----- PASSAGE GIVEN

2

I'm trying to perform about 100k GET requests and parse the response body of each request. I thought grequests would be a good way to go, but I'm getting errors related to 'too many open files'. Here's the code:

import grequests

with open("./100k-sites.csv", "r") as f:
    urls = ["http://" + line.rstrip() for line in f]

rs = (grequests.get(u, timeout=1) for u in urls)
responses = grequests.map(rs)

for r in responses:
    try:
        # do something with the response body
    except:
        pass

anyone got experience with this? The error I'm getting is:

requests.packages.urllib3.connection.HTTPConnection object at 0x7f817ab36898>: Failed to establish a new connection [Errno 24] Too many open files

  • There's a rather [long discussion](https://github.com/requests/requests/issues/239) on Github, though without a real fix as far as I can see. – z80crew Apr 12 '18 at 16:27

2 Answers2

1

Maybe it's only a workaround (as somebody in the discussion mentioned above says), but IMHO it's worth of writing here, that one can fix it by the two lines:

import resource
resource.setrlimit(resource.RLIMIT_NOFILE, (110000, 110000))
xhancar
  • 687
  • 1
  • 6
  • 14
0

Use imap instead of map

for resp in grequests.imap(rs, size=20):
    pass

and then you will not have such problems with processes and memory. but keep in mind that imap returns a generator

Exord
  • 11
  • 5

----------

> _GIVEN PROBLEM 1_
Quote the grequests thread from "requests.packages.urllib3.connection.HTTPConnection object at" down to "resource.setrlimit(resource.RLIMIT_NOFILE, (110000, 110000))".
> _GIVEN PROBLEM 2_
In the grequests thread, what does the second answer recommend using instead of map?
The lines that follow are separate from the thread above.

----- STORED ROWS

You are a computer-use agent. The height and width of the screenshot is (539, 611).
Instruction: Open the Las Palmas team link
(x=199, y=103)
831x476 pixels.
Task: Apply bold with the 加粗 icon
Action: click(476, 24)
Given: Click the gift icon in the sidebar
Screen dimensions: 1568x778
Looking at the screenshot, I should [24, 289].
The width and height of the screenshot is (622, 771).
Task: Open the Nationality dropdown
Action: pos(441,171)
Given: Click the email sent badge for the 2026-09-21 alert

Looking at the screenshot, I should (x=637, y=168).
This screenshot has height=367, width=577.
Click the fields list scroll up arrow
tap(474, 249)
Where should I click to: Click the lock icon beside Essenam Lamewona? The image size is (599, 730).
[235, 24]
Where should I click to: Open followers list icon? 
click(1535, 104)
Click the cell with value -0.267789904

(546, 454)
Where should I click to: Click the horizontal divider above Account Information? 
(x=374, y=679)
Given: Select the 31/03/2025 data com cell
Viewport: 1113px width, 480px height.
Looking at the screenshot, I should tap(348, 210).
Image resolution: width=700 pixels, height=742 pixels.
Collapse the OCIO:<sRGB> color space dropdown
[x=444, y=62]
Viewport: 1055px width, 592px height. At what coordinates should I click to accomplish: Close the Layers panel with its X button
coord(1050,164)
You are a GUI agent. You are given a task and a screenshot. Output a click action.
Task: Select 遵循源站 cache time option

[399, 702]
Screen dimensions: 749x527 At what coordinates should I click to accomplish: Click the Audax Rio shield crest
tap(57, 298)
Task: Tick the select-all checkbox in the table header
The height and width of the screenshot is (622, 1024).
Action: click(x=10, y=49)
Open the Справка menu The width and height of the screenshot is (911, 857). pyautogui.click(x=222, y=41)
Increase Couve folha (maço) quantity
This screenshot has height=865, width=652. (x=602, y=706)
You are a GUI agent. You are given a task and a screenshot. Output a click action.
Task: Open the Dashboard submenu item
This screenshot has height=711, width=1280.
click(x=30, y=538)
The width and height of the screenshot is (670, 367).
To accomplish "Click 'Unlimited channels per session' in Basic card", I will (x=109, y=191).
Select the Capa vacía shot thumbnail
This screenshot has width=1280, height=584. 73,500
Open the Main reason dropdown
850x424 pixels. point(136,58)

----------

> _EXERCISE RESULT 1_
requests.packages.urllib3.connection.HTTPConnection object at 0x7f817ab36898>: Failed to establish a new connection [Errno 24] Too many open files

  • There's a rather [long discussion](https://github.com/requests/requests/issues/239) on Github, though without a real fix as far as I can see. – z80crew Apr 12 '18 at 16:27

2 Answers2

1

Maybe it's only a workaround (as somebody in the discussion mentioned above says), but IMHO it's worth of writing here, that one can fix it by the two lines:

import resource
resource.setrlimit(resource.RLIMIT_NOFILE, (110000, 110000))

> _EXERCISE RESULT 2_
The second answer recommends using imap, as in grequests.imap(rs, size=20).